さっきの嫌な感じもあり少し気になったのだけれど「他の部屋かもしれないし...」と思いながらドアを開けてもらいました。
今思えば、部屋の中から水の音がしていると言う事を受け入れたくなかったから、この時は自分にそう言い聞かせて「水の音」を受け入れたくなかっただけだったのかもしれません...
部屋を開けると途端に部屋の中から『強烈な異臭』がしました...
異臭は『死臭』みたいな臭いだけど、なんだか湿った感じがする...
部屋から漂って来る異臭に顔をしかめていると、不動産屋もそれに気付いたみたいで部屋の中に入るの二人ともためらってしまいました。

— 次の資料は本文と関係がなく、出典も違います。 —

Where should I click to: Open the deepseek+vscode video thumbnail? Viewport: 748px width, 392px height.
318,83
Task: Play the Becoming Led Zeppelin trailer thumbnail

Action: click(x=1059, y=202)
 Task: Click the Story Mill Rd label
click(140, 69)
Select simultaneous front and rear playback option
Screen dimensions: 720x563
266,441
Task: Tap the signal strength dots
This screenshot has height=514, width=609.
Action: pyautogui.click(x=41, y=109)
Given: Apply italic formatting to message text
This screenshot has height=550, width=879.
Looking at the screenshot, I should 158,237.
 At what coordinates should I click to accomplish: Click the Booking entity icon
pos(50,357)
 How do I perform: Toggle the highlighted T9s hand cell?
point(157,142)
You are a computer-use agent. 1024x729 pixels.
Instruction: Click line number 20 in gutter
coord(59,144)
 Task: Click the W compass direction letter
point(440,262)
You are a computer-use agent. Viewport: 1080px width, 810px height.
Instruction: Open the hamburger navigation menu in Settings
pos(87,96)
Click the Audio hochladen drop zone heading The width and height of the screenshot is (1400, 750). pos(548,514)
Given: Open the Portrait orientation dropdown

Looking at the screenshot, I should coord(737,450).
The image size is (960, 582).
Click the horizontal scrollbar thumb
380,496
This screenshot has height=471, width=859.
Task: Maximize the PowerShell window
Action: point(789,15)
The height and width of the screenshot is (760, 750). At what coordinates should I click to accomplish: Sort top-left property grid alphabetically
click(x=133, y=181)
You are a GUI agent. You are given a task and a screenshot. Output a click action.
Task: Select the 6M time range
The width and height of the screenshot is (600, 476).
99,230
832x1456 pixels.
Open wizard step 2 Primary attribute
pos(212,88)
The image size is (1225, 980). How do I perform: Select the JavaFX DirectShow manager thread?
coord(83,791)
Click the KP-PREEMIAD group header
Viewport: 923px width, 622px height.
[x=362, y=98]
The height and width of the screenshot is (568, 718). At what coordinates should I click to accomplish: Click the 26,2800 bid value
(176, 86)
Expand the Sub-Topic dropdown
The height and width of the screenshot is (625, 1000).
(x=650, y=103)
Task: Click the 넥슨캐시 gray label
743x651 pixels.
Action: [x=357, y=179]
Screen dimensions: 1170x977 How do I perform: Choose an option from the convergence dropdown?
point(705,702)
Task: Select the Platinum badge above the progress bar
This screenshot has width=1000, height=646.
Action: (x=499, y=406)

「見るのやめましょうか?」と聞かれた次の瞬間、部屋の中で「バタン!!」とドアの閉まる音がしました。
まさか幽霊?と焦ったけど「こんな晴れた真昼間から幽霊なんてありえないですよね?」「気のせい...気のせいですよ...ははは...」と2人で笑って自分たちに言い聞かせました。
今思えば、この時ぼくの顔は引きつっていたと思います。
嫌な雰囲気を感じつつも不動産屋と中に入る事にしたので、取り合えず部屋の中へと足を踏み入れて行くが、匂いがとにかく凄かった。
何にしてもまずはこの臭いの元を突き止めねばならないと思い、不動産屋と共にまずは臭いの元を探る事にしました。
大抵の場合、臭いの原因として一番怪しいのは「下水」だろうと言う話しになり、不動産屋と臭いの出そうな水回りを確認しました。
部屋に入る前の「水の音」の事もあり、十中八九臭いの原因は水回りの排水管辺りから下水の臭いが上がってきているのだろうと言う話しになっていたので、水回りは全て不動産屋と共に確認したのだが、どうやら下水からじゃない様でした。
下水を確認する為に部屋に足を踏み入れた時から薄々感じてはいたが、臭いの発生源があり異臭が充満していると言うよりも、部屋全体から臭いがしている様な感じはしていました。
臭いの元を探るべく下水の臭いが上がって来る可能性のある水回りをすべてチェックし、臭いの原因は水回り・下水では無い事が確証に変わってしまい、部屋全体が臭うと言う事に気持ち悪さを感じました。
それに下水の臭いを探る為、部屋の中をウロウロしていると何かの視線を感じる様な気もしました...
ともかく不動産屋と2人で部屋の中を見て回りました。
この物件は、3つも部屋があるのに家賃は3万円以下で風呂・トイレは別で、最上階だがエレベーターもあるので、上り下りには特に困る事も無さそうだし、低層階と違って日当たりも良好でした。
臭いの件は気になるが、きっと管理が行き届いて無かったせいで何かの臭いが籠ってただけだろうし、入居前に壁紙を張り替えてハウスクリーニングも入れて掃除してくれるらしいので、恐らく臭いは何とかなるだろうとの事。
そうともなれば特に問題はないどころか「格安良好物件」でしかない。
最初の嫌な感じはあったものの、これだけの好条件「ここにしようかな~」と迷っていると、部屋に入る前に聞こえていた『水の音』がまた聞こえてきました。
この「水の音」の正体がわからなければ、流石にこの好条件でも「気持ち悪くて住めない...」と思い、慌ててキッチンや風呂場と水回りを改めて確認したけれど、どこからも水は出ていませんでした...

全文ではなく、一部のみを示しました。